Of these entrants, only the major aerospace companies are currently publicly traded, though that is changing. Nanoracks was acquired by Voyager Space Holdings, which is reportedly planning to go public through an IPO in 2022. Blue Origin partner Sierra Space, a unit of privately held Sierra Nevada Corporation, recently raised $1.4 billion to help fund the development of both the station and a launch vehicle it calls the “Dream Chaser.” Axiom raised $130 million in Series B funding earlier this year at a reported valuation of more than $1 billion.

“The next decade will be about destinations and in-space services,” says Manber, whose current role includes overseeing international and space station operations for Nanoracks parent, Voyager.

Research should remain a major source of funding in the evolving space ecosystem with other applications like in-orbit additive manufacturing (also known as 3-D printing) for high value products like fiber optics developing over time.

Among the companies exploring service opportunities are Switzerland’s Clear Space, whose focus is on corralling debris; Japanese robotic company Gitai, which completed a $17 million Series B round back in February; and Silicon Valley-based LeoLabs, which is building a radar network to track orbital debris as small as two centimeters across and provide collision avoidance services to satellite operators. The debris issue made headlines recently when Russia destroyed an in-orbit satellite, creating a cloud of more than 1,500 fragments and causing astronauts on the ISS to take cover in emergency escape vehicles.

‘Risk is our business’

In all the excitement, it’s easy to lose sight of the fact that space remains a difficult place to do business, and that getting there can still be a challenge. As Ark’s Korus notes, “There are a lot of data opportunities but it’s still non-trivial getting thousands of satellites into orbit.”

If nothing else, the rise of space commerce and tourism has provided an opportunity to recycle a lot of old "Star Trek"-related bromides. This one, for example: “Risk is our business,” from an impassioned Captain Kirk in an episode entitled “Return to Tomorrow.”

And there is risk. Spire, for one, has seen its stock sell off since it listed and traded at around $4.36/share on Dec. 8. It has been as high as $19.50. There is no guarantee that those private space stations will make it to orbit, or that once there will find enough customers to be economically viable.

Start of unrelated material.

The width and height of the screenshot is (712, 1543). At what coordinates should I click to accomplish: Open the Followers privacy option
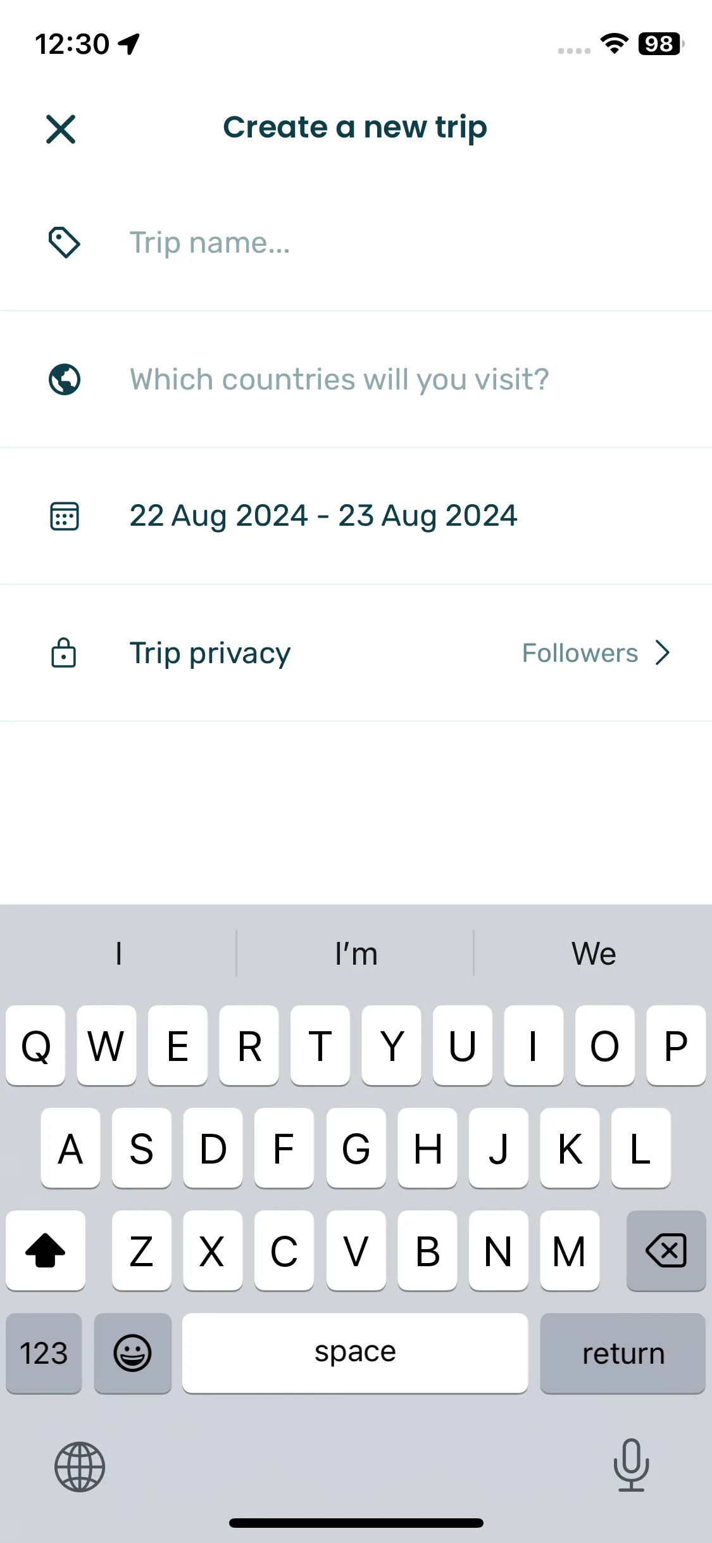tap(580, 653)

Moreover, SPACs in general have fared poorly of late after a rollicking start and space SPACs have been a mixed bag. Rocket Lab (RKLB) was recently priced at around $13.50, in the middle of its 52-week trading range. Space infrastructure company Redwire (RDW) was recently at $7.81, off its 52-week high of $16.98. But the risk/reward calculus has clearly shifted and capital is flowing to the sector — more than $10 billion year-to-date through 3Q, according to Space Capital, a record.

Those who came of age during the early years of the space program remember its engineers as mostly white men in white shirts with slide rulers, pocket protectors, and buzz cuts. That, too, has changed; it’s now a more diverse crew of visionaries who are pushing the industry forward.

Of this new generation of entrepreneurs, Manber says, ““They’re cool, they’re hip, they wear black t-shirts.”

Space: it’s not just for William Shatner anymore.

Mike MacMillan is a writer living in Chapel Hill, N.C. He is working on a book on innovative solutions to the retirement crisis and wealth inequality.